In the late 2000s developers sought permission to construct various renewable energy projects in land within or adjacent to the Town, such as the Bull Hill Wind Power Site.

==Demographics==

Historical population
| Census | Pop. | Note | %± |
| 1830 | 81 |  | — |
| 1840 | 155 |  | 91.4% |
| 1850 | 212 |  | 36.8% |
| 1860 | 221 |  | 4.2% |
| 1870 | 187 |  | −15.4% |
| 1880 | 289 |  | 54.5% |
| 1890 | 246 |  | −14.9% |
| 1900 | 248 |  | 0.8% |
| 1910 | 213 |  | −14.1% |
| 1920 | 204 |  | −4.2% |
| 1930 | 199 |  | −2.5% |
| 1940 | 188 |  | −5.5% |
| 1950 | 199 |  | 5.9% |
| 1960 | 167 |  | −16.1% |
| 1970 | 188 |  | 12.6% |
| 1980 | 262 |  | 39.4% |
| 1990 | 289 |  | 10.3% |
| 2000 | 370 |  | 28.0% |
| 2010 | 423 |  | 14.3% |
| 2020 | 424 |  | 0.2% |
U.S. Decennial Census

===2010 census===
As of the census of 2010, there were 423 people, 186 households, and 120 families residing in the town.
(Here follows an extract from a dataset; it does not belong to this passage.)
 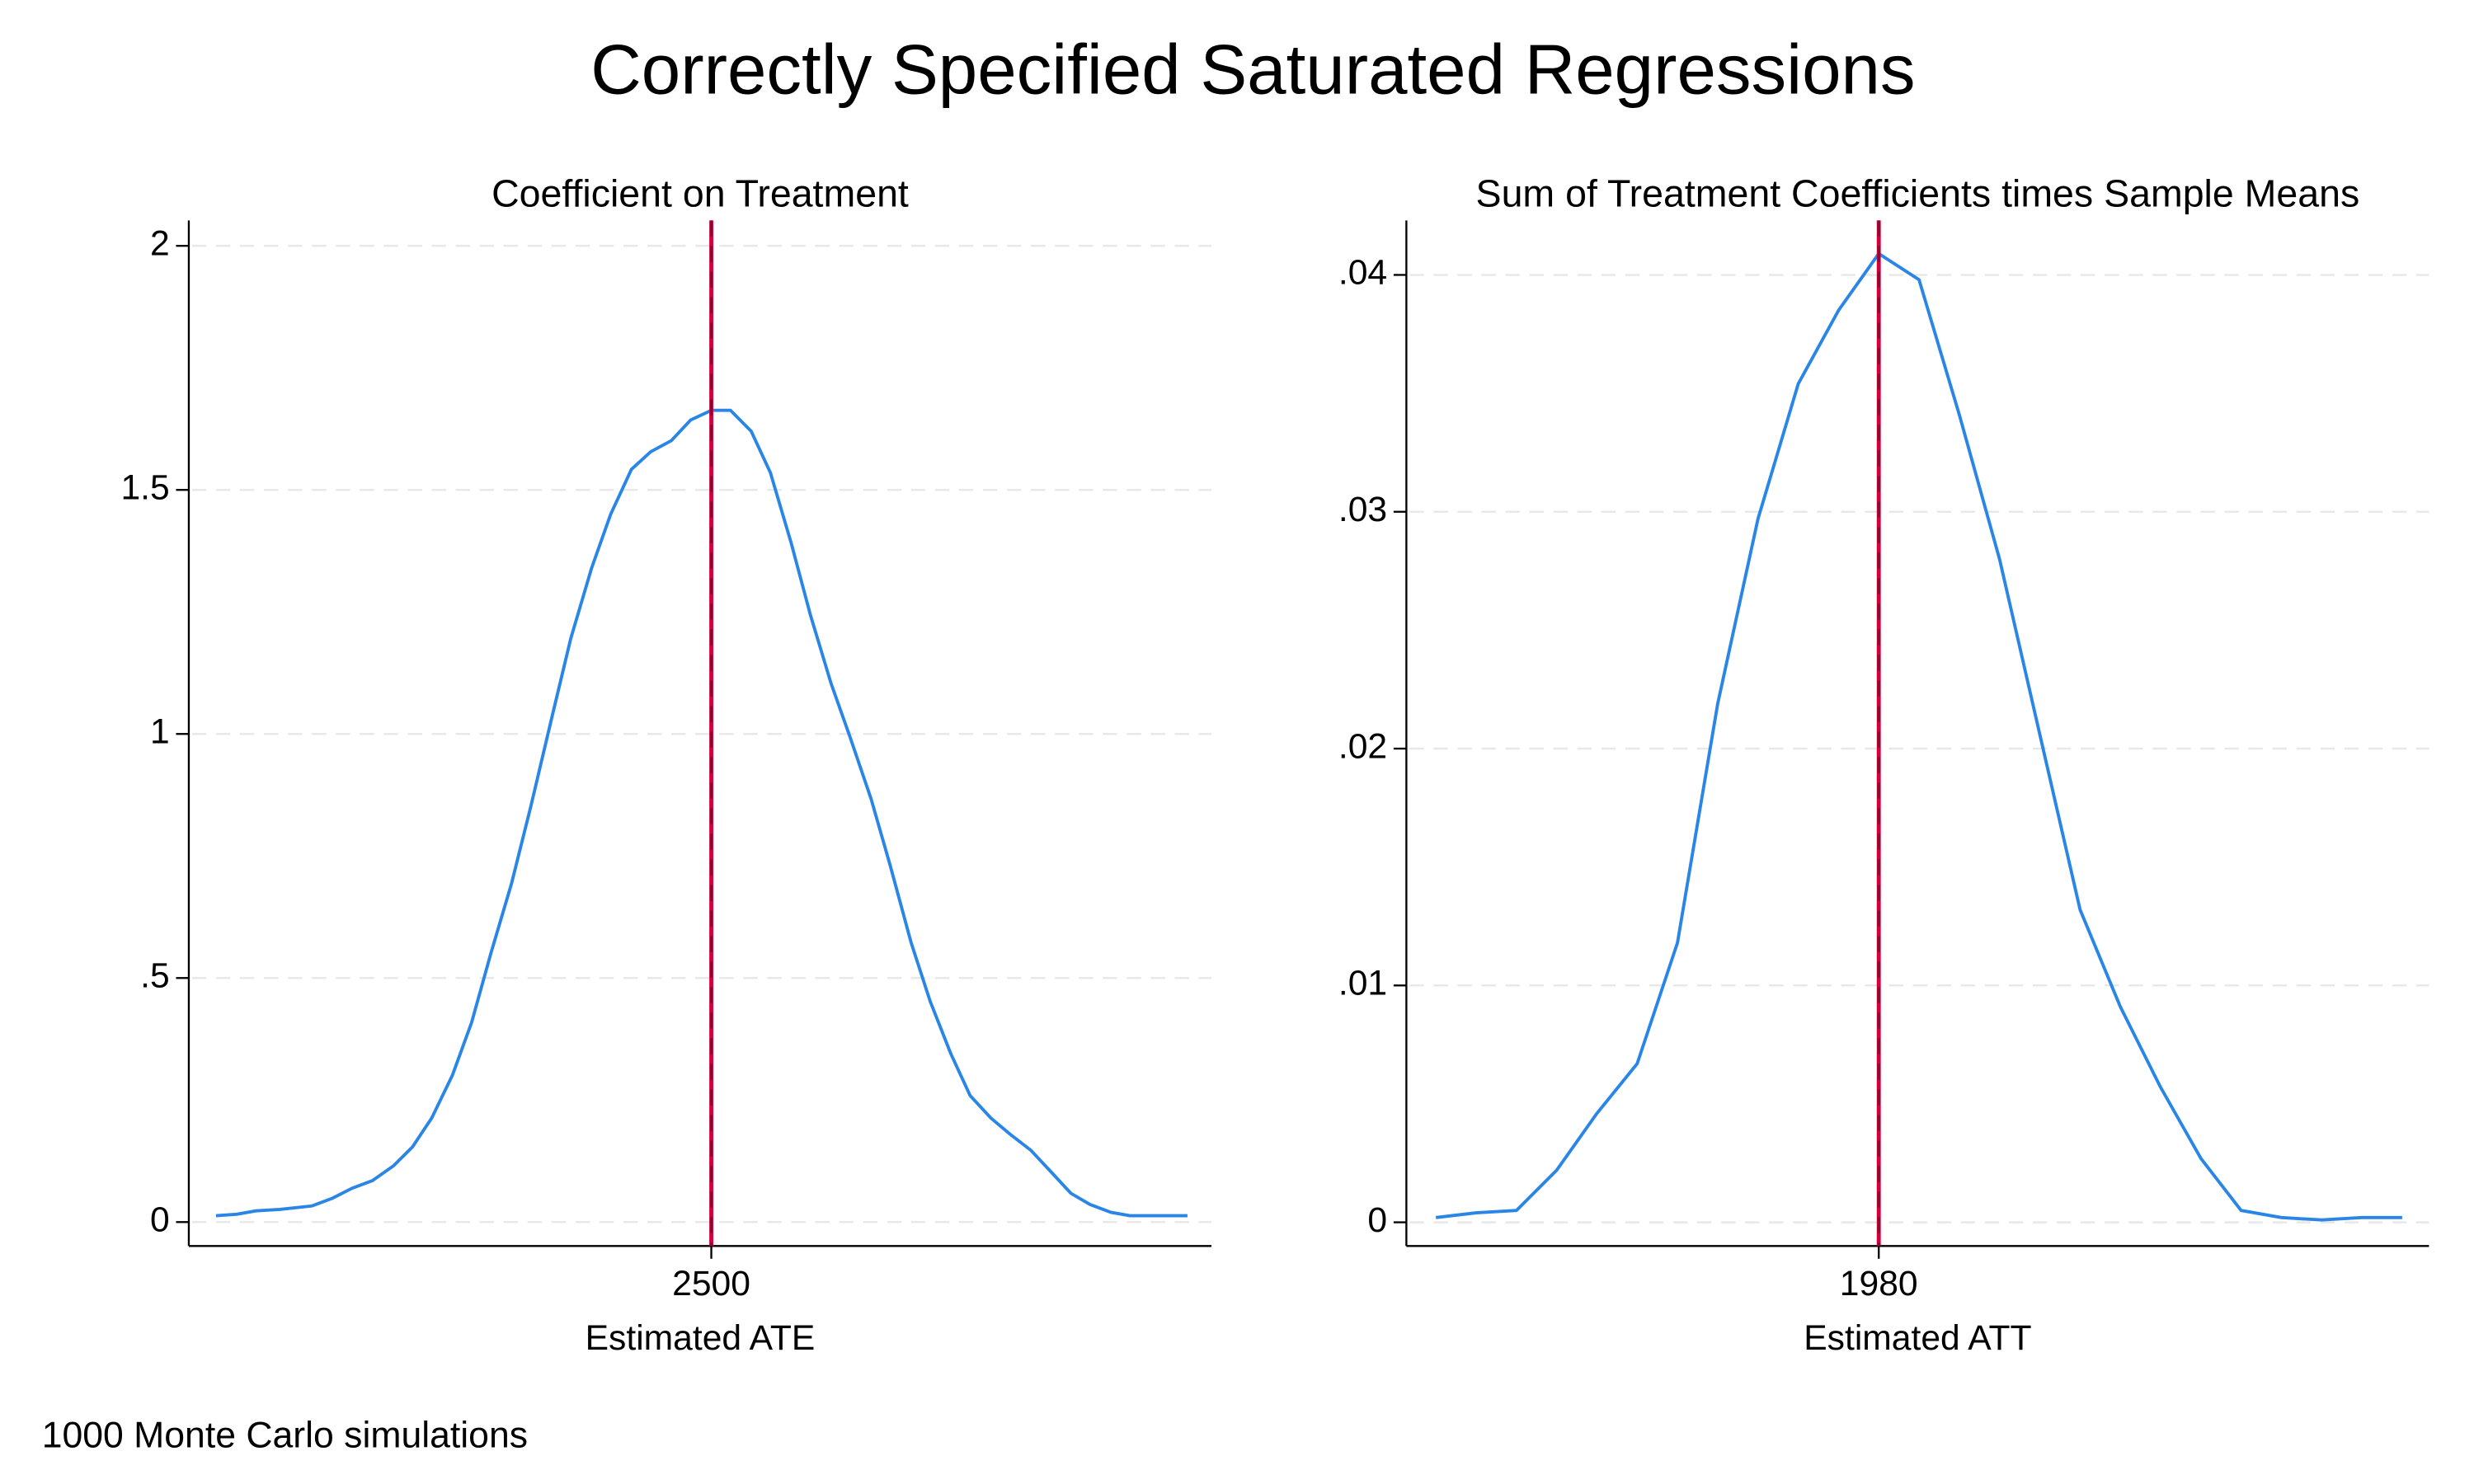 I want to click on y-tick-label: .04, so click(x=1362, y=273).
The population density was 12.7 PD/sqmi. There were 504 housing units at an average density of 15.1 /sqmi. The racial makeup of the town was 97.6% White, 0.2% African American, 0.7% Native American, and 1.4% from two or more races. Hispanic or Latino of any race were 0.7% of the population.
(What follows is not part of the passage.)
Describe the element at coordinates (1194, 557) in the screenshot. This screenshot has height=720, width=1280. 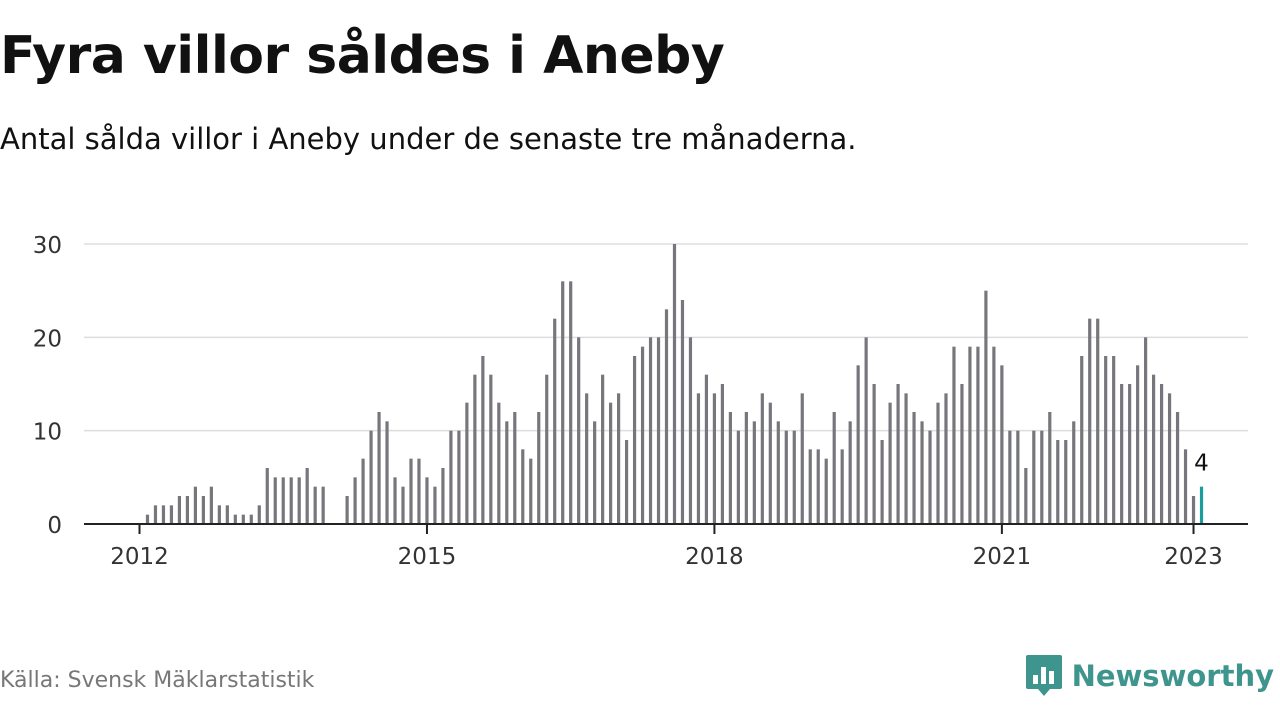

There were 186 households, of which 26.3% had children under the age of 18 living with them, 51.1% were married couples living together, 7.0% had a female householder with no husband present, 6.5% had a male householder with no wife present, and 35.5% were non-families. 28.0% of all households were made up of individuals, and 7.6% had someone living alone who was 65 years of age or older. The average household size was 2.27 and the average family size was 2.74.

The median age in the town was 46.8 years. 19.9% of residents were under the age of 18; 6% were between the ages of 18 and 24; 22% were from 25 to 44; 39% were from 45 to 64; and 13% were 65 years of age or older. The gender makeup of the town was 50.4% male and 49.6% female.

===2000 census===
As of the census of 2000, there were 370 people, 156 households, and 105 families residing in the town. The population density was 11.1 PD/sqmi. There were 426 housing units at an average density of 12.8 /sqmi. The racial makeup of the town was 99.19% White, 0.27% Native American, 0.54% from other races. Hispanic or Latino of any race were 1.62% of the population.

There were 156 households, out of which 32.7% had children under the age of 18 living with them, 53.2% were married couples living together, 12.2% had a female householder with no husband present, and 32.1% were non-families. 24.4% of all households were made up of individuals, and 7.7% had someone living alone who was 65 years of age or older. The average household size was 2.37 and the average family size was 2.84.

In the town, the population was spread out, with 25.7% under the age of 18, 5.1% from 18 to 24, 34.1% from 25 to 44, 26.5% from 45 to 64, and 8.6% who were 65 years of age or older. The median age was 38 years. For every 100 females, there were 94.7 males. For every 100 females age 18 and over, there were 91.0 males.

The median income for a household in the town was $31,667, and the median income for a family was $37,813. Males had a median income of $25,000 versus $20,096 for females. The per capita income for the town was $13,988. About 9.5% of families and 15.2% of the population were below the poverty line, including 29.7% of those under age 18 and 2.7% of those age 65 or over.

==Education==
The school district is Regional School Unit 24. The zoned elementary school is Cave Hill School in Eastbrook. The district's secondary schools, Sumner Middle School and Sumner Memorial High School, are a part of the Sumner Learning Campus in Sullivan.